-- BEGIN DATA LISTING --

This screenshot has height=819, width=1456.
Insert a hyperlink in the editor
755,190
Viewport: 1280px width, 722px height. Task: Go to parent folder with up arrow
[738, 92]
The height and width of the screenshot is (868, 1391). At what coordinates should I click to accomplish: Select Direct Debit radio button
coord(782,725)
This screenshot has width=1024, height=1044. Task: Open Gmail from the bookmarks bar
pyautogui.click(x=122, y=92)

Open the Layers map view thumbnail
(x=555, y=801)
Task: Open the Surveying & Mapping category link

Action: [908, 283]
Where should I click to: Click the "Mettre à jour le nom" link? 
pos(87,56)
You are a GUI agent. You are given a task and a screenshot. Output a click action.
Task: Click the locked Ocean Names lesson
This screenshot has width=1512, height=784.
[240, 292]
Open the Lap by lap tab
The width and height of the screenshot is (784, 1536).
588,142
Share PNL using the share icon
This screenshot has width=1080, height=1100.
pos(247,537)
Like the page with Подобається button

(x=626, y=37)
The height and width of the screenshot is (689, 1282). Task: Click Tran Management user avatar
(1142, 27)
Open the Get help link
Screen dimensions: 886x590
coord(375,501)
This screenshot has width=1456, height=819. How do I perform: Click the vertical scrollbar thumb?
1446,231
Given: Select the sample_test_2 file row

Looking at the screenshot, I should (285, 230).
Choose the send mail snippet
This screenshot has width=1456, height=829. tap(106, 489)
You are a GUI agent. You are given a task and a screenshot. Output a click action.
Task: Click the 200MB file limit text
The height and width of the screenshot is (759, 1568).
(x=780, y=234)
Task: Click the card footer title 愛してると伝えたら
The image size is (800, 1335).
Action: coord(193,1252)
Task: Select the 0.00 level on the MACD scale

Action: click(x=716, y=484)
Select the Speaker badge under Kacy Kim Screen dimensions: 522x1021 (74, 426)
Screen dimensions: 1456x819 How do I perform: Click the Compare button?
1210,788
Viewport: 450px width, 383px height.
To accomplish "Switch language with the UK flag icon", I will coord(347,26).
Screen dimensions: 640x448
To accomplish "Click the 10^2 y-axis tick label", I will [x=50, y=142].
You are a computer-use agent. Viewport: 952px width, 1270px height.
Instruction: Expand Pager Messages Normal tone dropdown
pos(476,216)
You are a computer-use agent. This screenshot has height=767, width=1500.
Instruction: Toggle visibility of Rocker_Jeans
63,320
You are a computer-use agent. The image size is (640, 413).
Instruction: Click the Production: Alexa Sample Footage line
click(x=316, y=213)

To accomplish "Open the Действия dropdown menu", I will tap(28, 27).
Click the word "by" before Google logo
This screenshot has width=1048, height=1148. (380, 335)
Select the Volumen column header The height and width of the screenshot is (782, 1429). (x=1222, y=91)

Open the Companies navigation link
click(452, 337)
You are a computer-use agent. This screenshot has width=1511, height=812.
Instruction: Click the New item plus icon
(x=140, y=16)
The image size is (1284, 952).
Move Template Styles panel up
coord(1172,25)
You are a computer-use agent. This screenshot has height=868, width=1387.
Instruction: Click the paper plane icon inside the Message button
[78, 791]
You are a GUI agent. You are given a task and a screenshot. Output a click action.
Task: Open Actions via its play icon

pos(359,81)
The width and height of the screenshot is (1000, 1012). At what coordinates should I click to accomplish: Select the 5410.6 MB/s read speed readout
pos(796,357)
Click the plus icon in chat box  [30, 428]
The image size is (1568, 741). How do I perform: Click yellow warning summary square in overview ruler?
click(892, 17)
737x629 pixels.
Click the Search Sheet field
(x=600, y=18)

-- END DATA LISTING --

(DIRECTION) Report each line of the records above that contains the string "what". Matching is case-sensitive.

(WRITTEN REPLY)
The height and width of the screenshot is (868, 1391). At what coordinates should I click to accomplish: Select Direct Debit radio button
The width and height of the screenshot is (1000, 1012). At what coordinates should I click to accomplish: Select the 5410.6 MB/s read speed readout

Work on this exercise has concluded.